Because it is usually diagnosed during the toddler years when children receive many of the 18 or so early childhood shots, some advocacy groups believe vaccines are to blame.

Many parents told the panel they were anti-thimerosal, not anti-vaccine.

"Its use should be considered historic," said Lyn Redwood, president of the advocacy group Safe Minds whose youngest son is autistic. "Why take the risk when you don't have to?"

Scientists say it is possible that if it got into the brain, thimerosal could cause brain damage. Although it is no longer found in childhood vaccines in the United States, it remains in the influenza vaccine and in vaccines in other countries.

Several researchers to recent studies highlighting the harmful levels of mercury found in fish and the potential brain damage caused by eating it.

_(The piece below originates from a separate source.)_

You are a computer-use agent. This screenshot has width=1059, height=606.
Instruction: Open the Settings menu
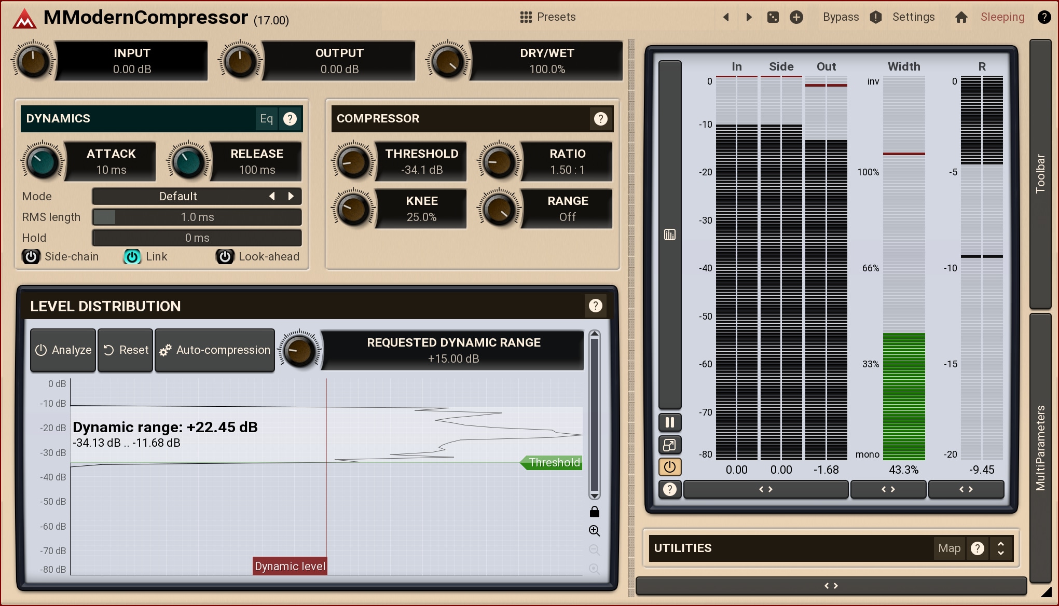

Last week, an international group of researchers reported in the Journal of Pediatrics that children can suffer irreparable brain damage if their mothers eat seafood high in mercury while pregnant.

Dr. Mady Hornig, a professor at Columbia University, told the panel future studies should address exposure to mercury through food. "This is a continued concern ... if we are not going to remove fish from our diet," she said.

Researcher H. Vasken Aposhian said studies needed to look at the impact of a mother's mercury levels on her children.

"That mercury load is transferred to some extent... to the child," said Aposhian, a toxicologist and biology professor at the University of Arizona.

But Amy Carson, co-founder of Moms Against Mercury, said the government and others were trying to "shift the blame" from thimerosal to other sources.

"I think they want to be able to say those children were already damaged in utero and that it didn't have anything to do with vaccines," said Carson, whose 7-year-old son has autism.